There is also a special rule for certain health care reimbursement accounts for 2 percent shareholders in S-corporations. The special rule for the 2 percent shareholders in S-corporations does not have an expiration date currently and will continue until additional guidance provides otherwise.

Recent Retiree Medical Litigation Following the U.S. Supreme Court’s Decision in M&G Polymers USA, LLC v. Tackett

Much has been made in the press recently regarding every instance of retiree medical plan litigation.  It is important to remember that not all retiree medical promises stand on equal footing.  The retirees in Tackett were members of a collective bargaining unit covered by a collective bargaining agreement that provided for retiree medical coverage.  The collective bargaining agreement had a termination date.
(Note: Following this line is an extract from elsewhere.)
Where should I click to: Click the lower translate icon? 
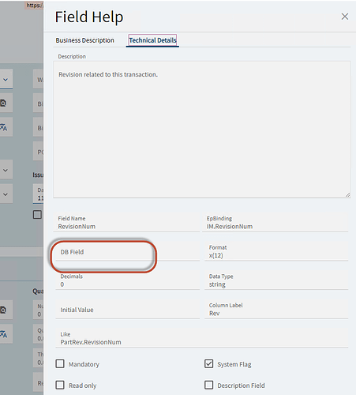3,334
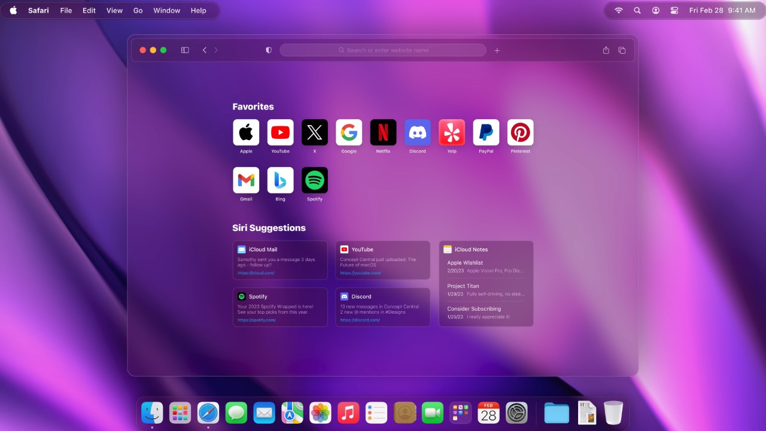Toggle the Safari sidebar

(x=185, y=50)
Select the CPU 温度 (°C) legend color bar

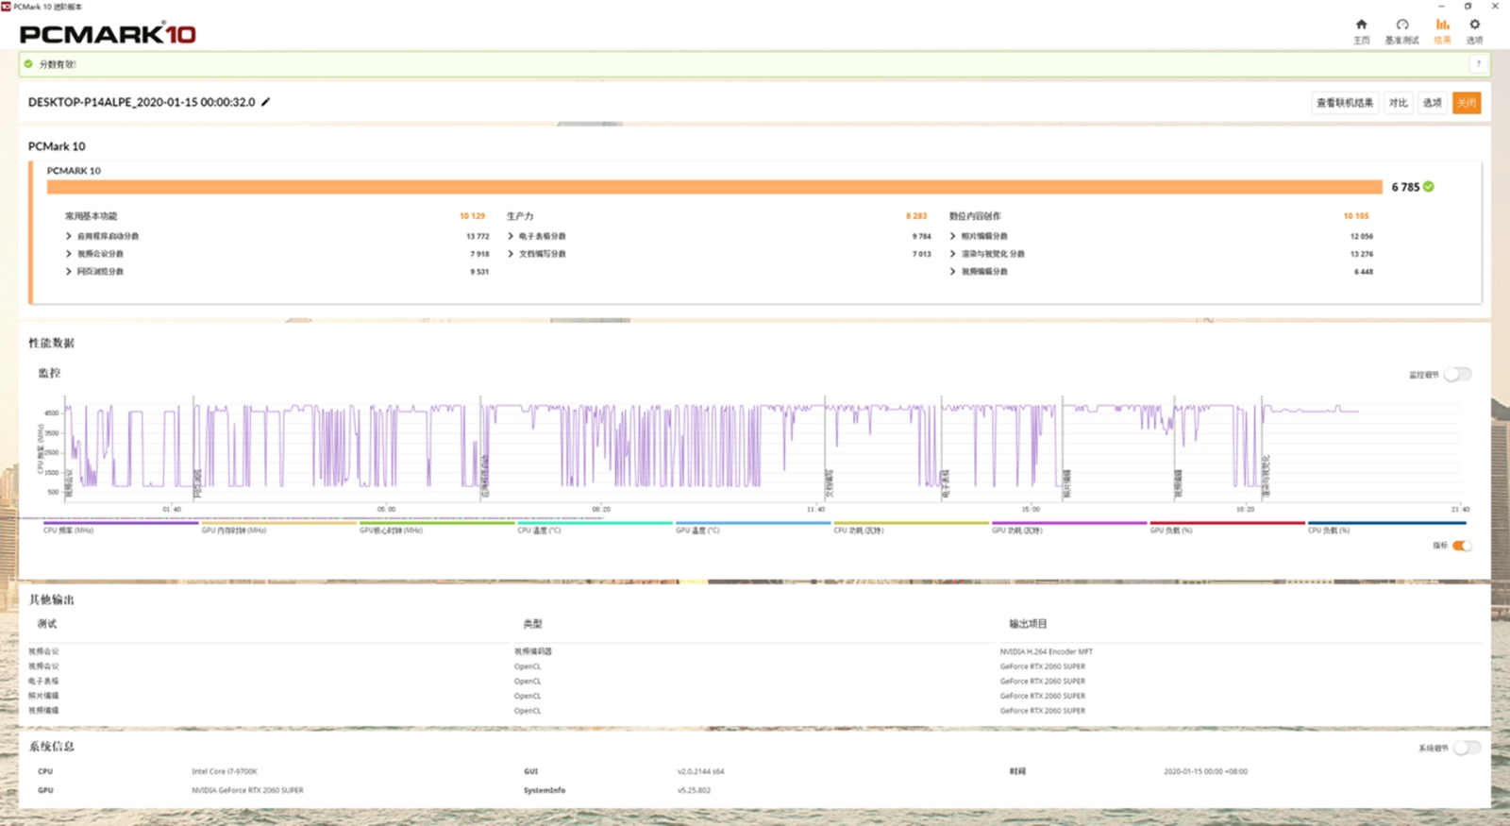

The courts have long treated promises of retiree medical coverage that were not contained in collective bargaining agreements or in merger agreements differently than those that were provided for in a collective bargaining agreement.  So remember to look at the facts closely, because some of the recent decisions were looking at promises made to executives as employees of a union, not members of collective bargaining units, or that were allegedly covered by a corporate transaction agreement. Not all claims are created equally..  For a further discussion of the implications of the Tackett case and written materials looking at the different treatment historically of  cases dealing with different types of retiree medical promises, there will be an ALI-CLE teleconference on March 11.  For additional information on registration for the teleconference, see

Evolving Families and Beneficiary Designations

As time passes, we frequently see family units develop, change and evolve or dissolve.  Often employees do not remember that as their family unit changes, so also should their benefits, benefit elections and beneficiary designations.  Several recent cases remind us that it is important to keep beneficiary designations current and to make certain that managers know to tell the employees to report such changes promptly to HR to protect the employee’s, spouse’s and dependent’s rights.  Employers trying to reduce litigation costs related to benefits should consider (1) regularly reminding employees to update their life, accident, and retirement plan beneficiary designations and (2) establishing internal human resources or benefits procedures to trigger reminders to the employees or HR department when notification is received of a family change that may also impact other  benefits.  For example, it an employee notifies the employer to drop his spouse from coverage, the employer could remind the employee that his life insurance beneficiary and retirement plan beneficiary designations should be updated..

Maintaining accurate records of to whom the employee is married is important for determining rights under retirement plans and ensuring that consents or waivers are obtained when required and that notices are provided to the appropriate persons in a timely manner.  That same information is important for life and accident beneficiary designations and for timely providing COBRA notices, and determining whether an employee’s elections can be changed for benefits under the cafeteria plan rules. Employees may not realize all the parties to whom the information should be provided if they do not receive guidance to provide the information to all of the relevant areas of the employer, including whomever handles emergency contact information for employees.


Disclaimer: Content contained within this news alert provides information on general legal issues and is not intended to provide advice on any specific legal matter or factual situation. This information is not intended to create, and receipt of it does not constitute, a lawyer-client relationship.  Readers should not act upon this information without seeking professional counsel.